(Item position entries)

╔══

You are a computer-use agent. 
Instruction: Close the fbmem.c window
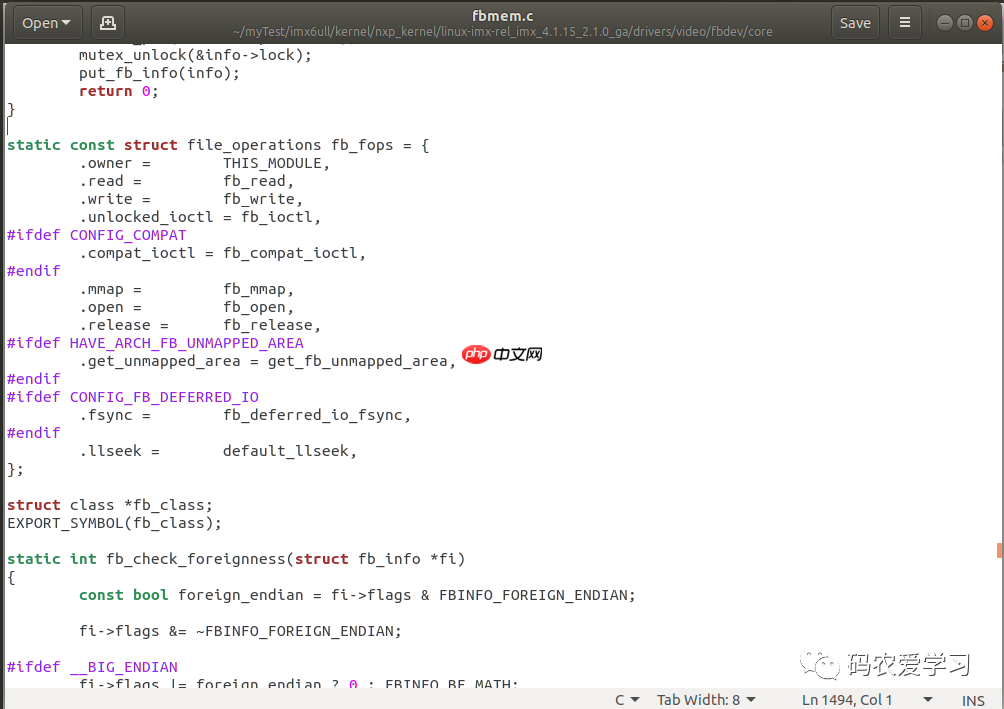tap(983, 23)
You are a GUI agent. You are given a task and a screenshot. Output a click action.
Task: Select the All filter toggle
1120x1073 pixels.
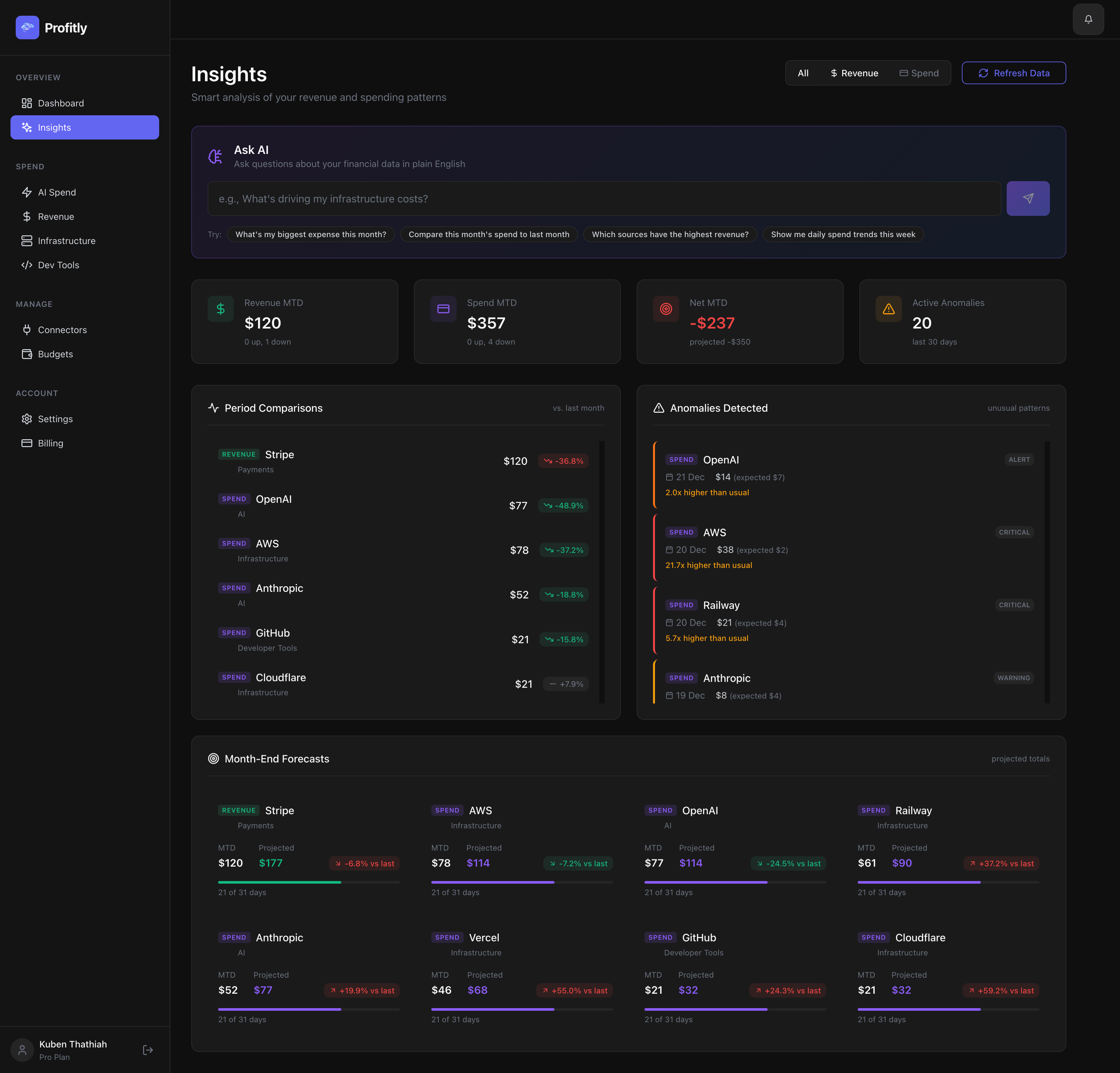coord(802,73)
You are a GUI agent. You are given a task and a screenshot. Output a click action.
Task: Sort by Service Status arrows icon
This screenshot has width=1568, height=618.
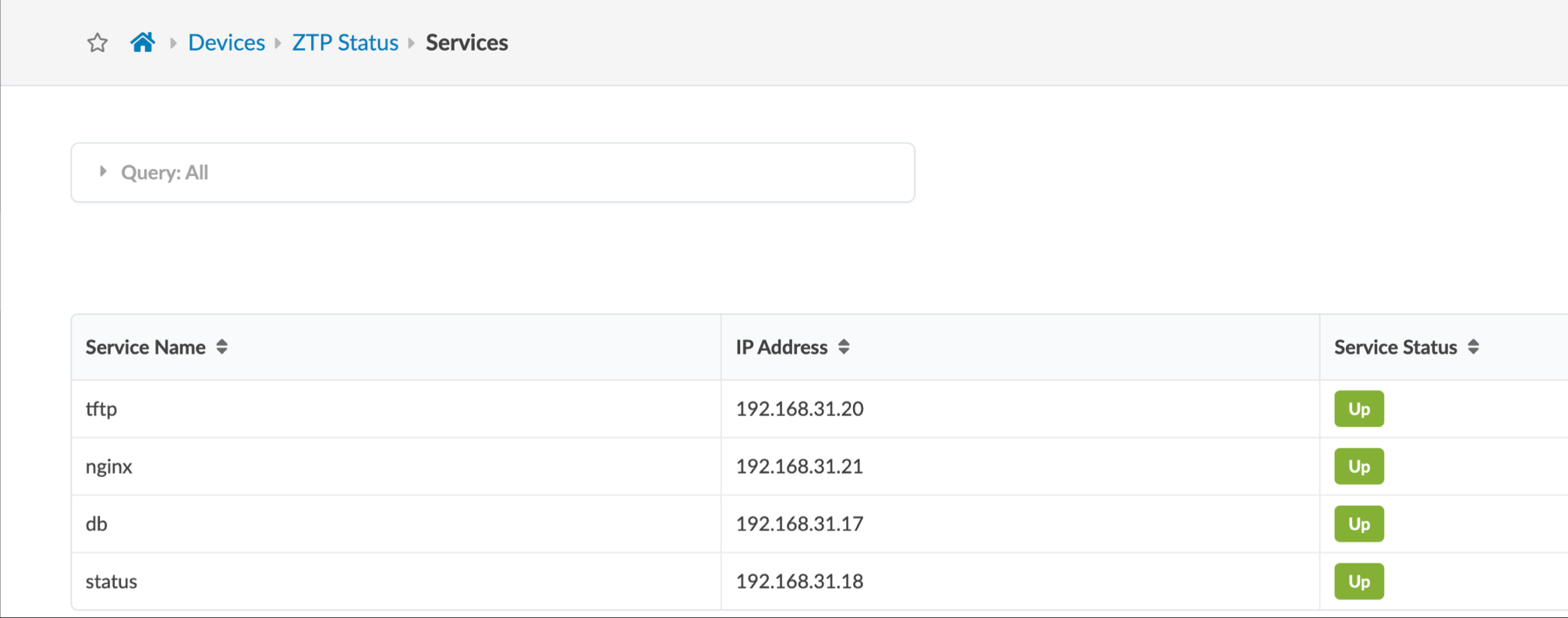pos(1473,347)
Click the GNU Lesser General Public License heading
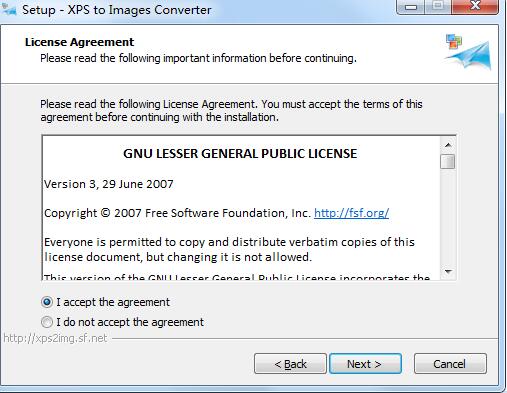This screenshot has width=507, height=393. 240,154
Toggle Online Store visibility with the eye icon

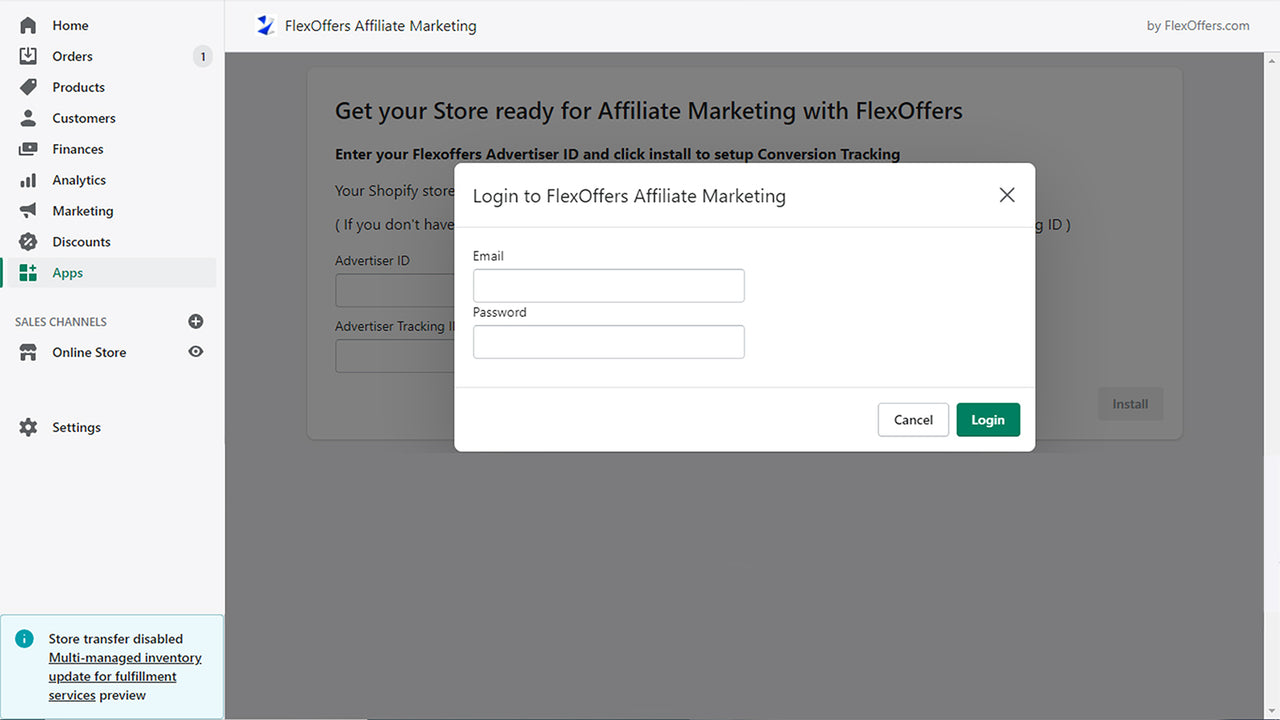(196, 352)
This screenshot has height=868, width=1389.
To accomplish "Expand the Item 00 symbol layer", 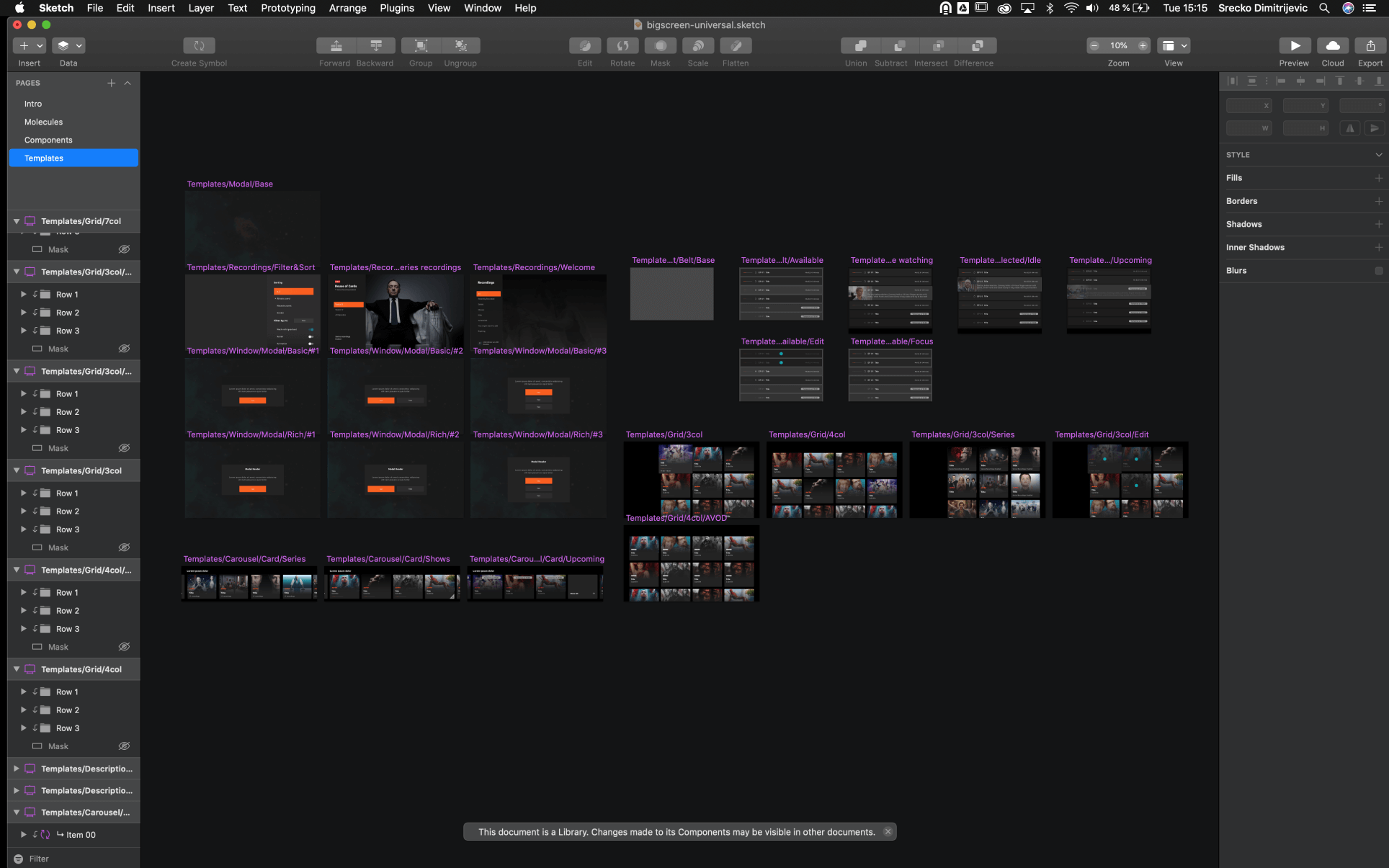I will click(24, 835).
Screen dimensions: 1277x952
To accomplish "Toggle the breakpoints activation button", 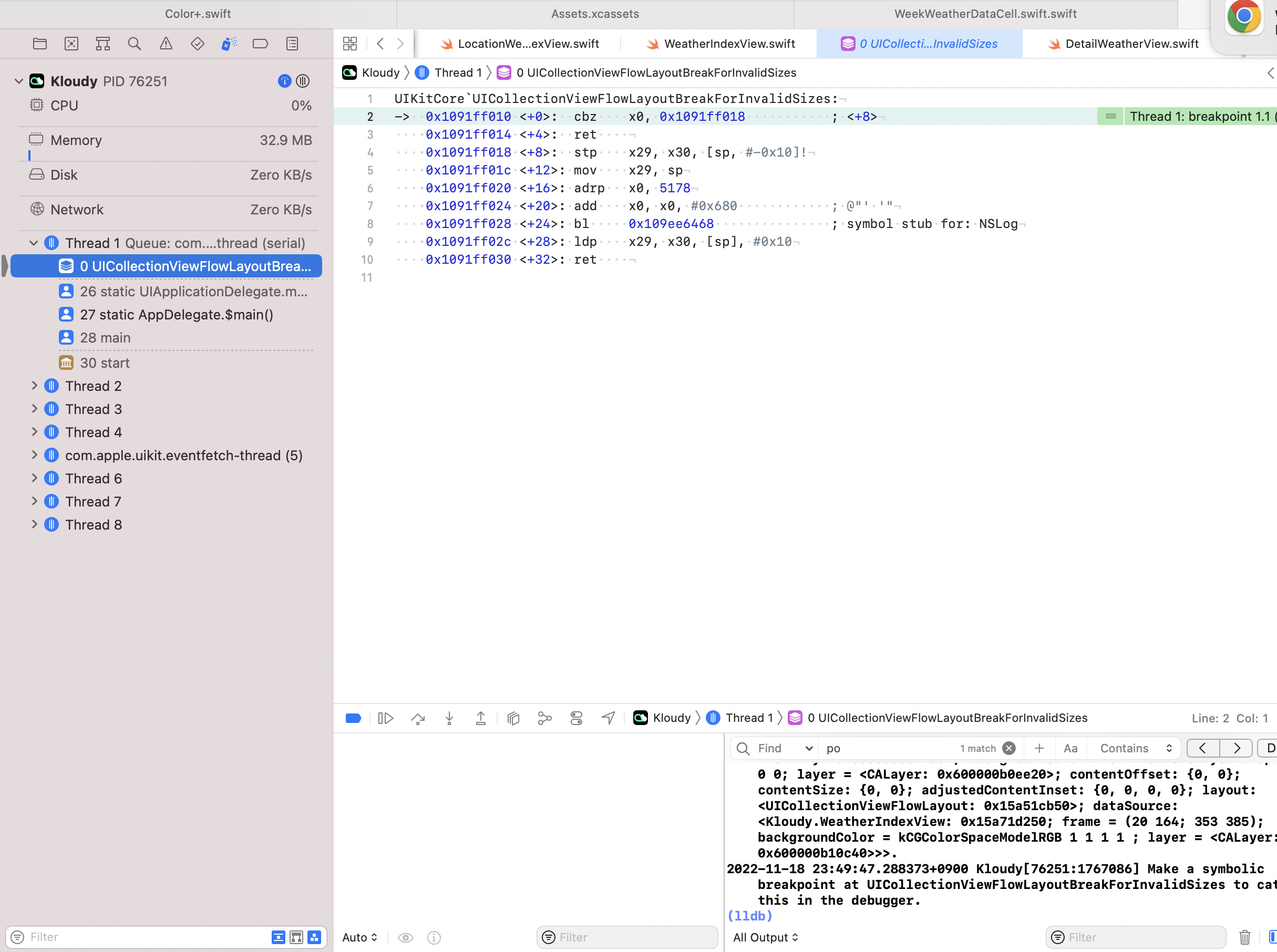I will click(353, 718).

╚══

TASK DETAILS -> Copy out, word for word, the rows from the very first line through the line containing "coord(802,73)", including both ends. Leave out the pictures.

WORKED ANSWER ->
You are a computer-use agent. 
Instruction: Close the fbmem.c window
tap(983, 23)
You are a GUI agent. You are given a task and a screenshot. Output a click action.
Task: Select the All filter toggle
1120x1073 pixels.
coord(802,73)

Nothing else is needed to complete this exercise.